Kathryn Clark to Chair Board of Trustees

Kathryn Clark was elected to a one-year term as chair of Michigan Tech’s Board of Trustees Thursday, June 23. Russell Gronevelt was named vice chair.

Clark has served on the board since 2001 and has been vice chair for the past year. A former chief scientist with NASA, she is president of Docere, a consulting company specializing in science and education. Among its clients are the Jean-Michel Cousteau Society, the Argos Foundation, the National Marine Sanctuaries and the Sea World Hubbs Institute.

“This is an ideal time to be board chair,” Clark said . “University President Glenn Mroz is doing a really good job, the strategic plan is establishing a great direction for Michigan Tech, and the capital campaign is being set up to implement it.

“The university is running in the right direction, so I’m coming in at the perfect time.”

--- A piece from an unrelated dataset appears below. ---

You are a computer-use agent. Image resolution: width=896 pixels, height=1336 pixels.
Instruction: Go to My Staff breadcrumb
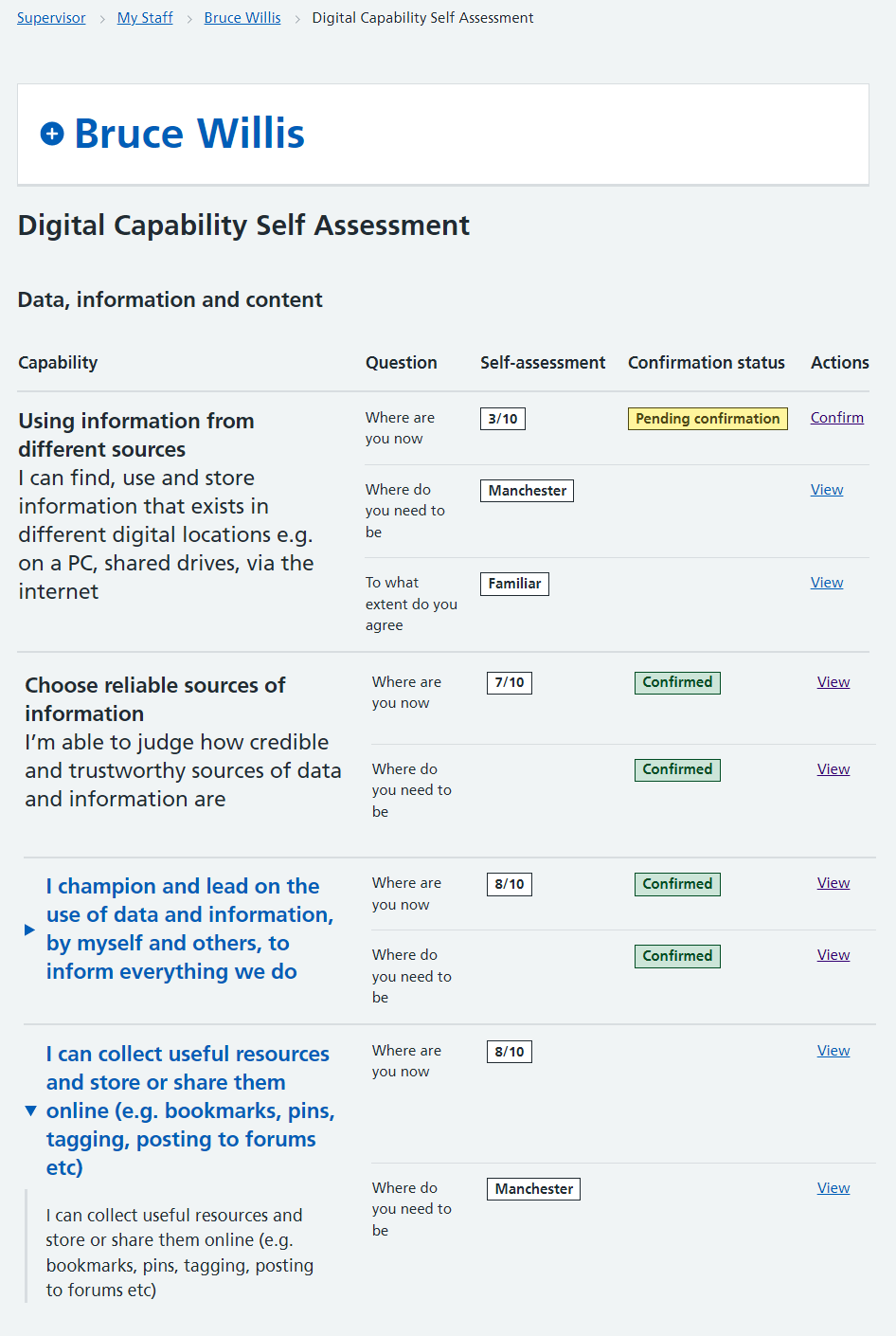coord(145,18)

Clark was chief scientist for the International Space Station Program for two years before being named chief scientist for NASA's Human Exploration and the Development of Space Enterprise program in 2002.

In August, she was awarded the NASA Distinguished Public Service Medal, the highest honor NASA accords to nongovernment personnel, in part for her work on the Stafford-Covey Task Group, which was formed to oversee NASA's response to the Columbia Accident Investigation Board.

Clark, of Ann Arbor, earned her master's and PhD from the University of Michigan and then joined the faculty of the Department of Anatomy and Cell Biology in 1993. Clark received the Outstanding International Award from Women in Aerospace and was recently inducted into the National Women's Museum in Dallas. She is also a pilot and is a member of the International Society of Women Pilots.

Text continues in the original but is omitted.